(Text and item location entries)
--- Begin ---

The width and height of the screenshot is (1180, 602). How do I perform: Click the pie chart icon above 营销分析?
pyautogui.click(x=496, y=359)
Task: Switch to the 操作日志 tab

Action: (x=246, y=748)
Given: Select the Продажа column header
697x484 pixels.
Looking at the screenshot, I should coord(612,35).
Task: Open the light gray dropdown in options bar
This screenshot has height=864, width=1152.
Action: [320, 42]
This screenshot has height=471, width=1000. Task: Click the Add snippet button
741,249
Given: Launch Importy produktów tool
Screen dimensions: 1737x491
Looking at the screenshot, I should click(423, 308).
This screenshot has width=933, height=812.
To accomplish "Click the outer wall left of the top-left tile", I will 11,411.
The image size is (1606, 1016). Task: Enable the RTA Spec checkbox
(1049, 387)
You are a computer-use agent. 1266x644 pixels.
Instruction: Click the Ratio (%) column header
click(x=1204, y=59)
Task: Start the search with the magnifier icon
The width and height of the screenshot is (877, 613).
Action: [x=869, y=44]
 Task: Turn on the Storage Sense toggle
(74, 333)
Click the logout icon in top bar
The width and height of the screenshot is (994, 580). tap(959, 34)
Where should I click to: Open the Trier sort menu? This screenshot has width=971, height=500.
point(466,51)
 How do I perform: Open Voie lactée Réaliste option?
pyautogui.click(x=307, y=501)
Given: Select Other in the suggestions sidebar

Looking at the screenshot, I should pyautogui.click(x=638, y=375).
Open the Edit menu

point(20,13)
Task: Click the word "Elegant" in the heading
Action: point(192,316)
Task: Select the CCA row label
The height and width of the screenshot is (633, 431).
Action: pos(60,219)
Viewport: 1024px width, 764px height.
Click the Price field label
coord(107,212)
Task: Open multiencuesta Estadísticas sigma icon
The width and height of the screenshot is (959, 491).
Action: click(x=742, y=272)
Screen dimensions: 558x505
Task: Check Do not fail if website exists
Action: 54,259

--- End ---

(What is required) Set down these rows again without any changes, from the line with "Task: Turn on the Storage Sense toggle" through the end of the rows.

(In response)
 Task: Turn on the Storage Sense toggle
(74, 333)
Click the logout icon in top bar
The width and height of the screenshot is (994, 580). tap(959, 34)
Where should I click to: Open the Trier sort menu? This screenshot has width=971, height=500.
point(466,51)
 How do I perform: Open Voie lactée Réaliste option?
pyautogui.click(x=307, y=501)
Given: Select Other in the suggestions sidebar

Looking at the screenshot, I should pyautogui.click(x=638, y=375).
Open the Edit menu

point(20,13)
Task: Click the word "Elegant" in the heading
Action: point(192,316)
Task: Select the CCA row label
The height and width of the screenshot is (633, 431).
Action: pos(60,219)
Viewport: 1024px width, 764px height.
Click the Price field label
coord(107,212)
Task: Open multiencuesta Estadísticas sigma icon
The width and height of the screenshot is (959, 491).
Action: click(x=742, y=272)
Screen dimensions: 558x505
Task: Check Do not fail if website exists
Action: 54,259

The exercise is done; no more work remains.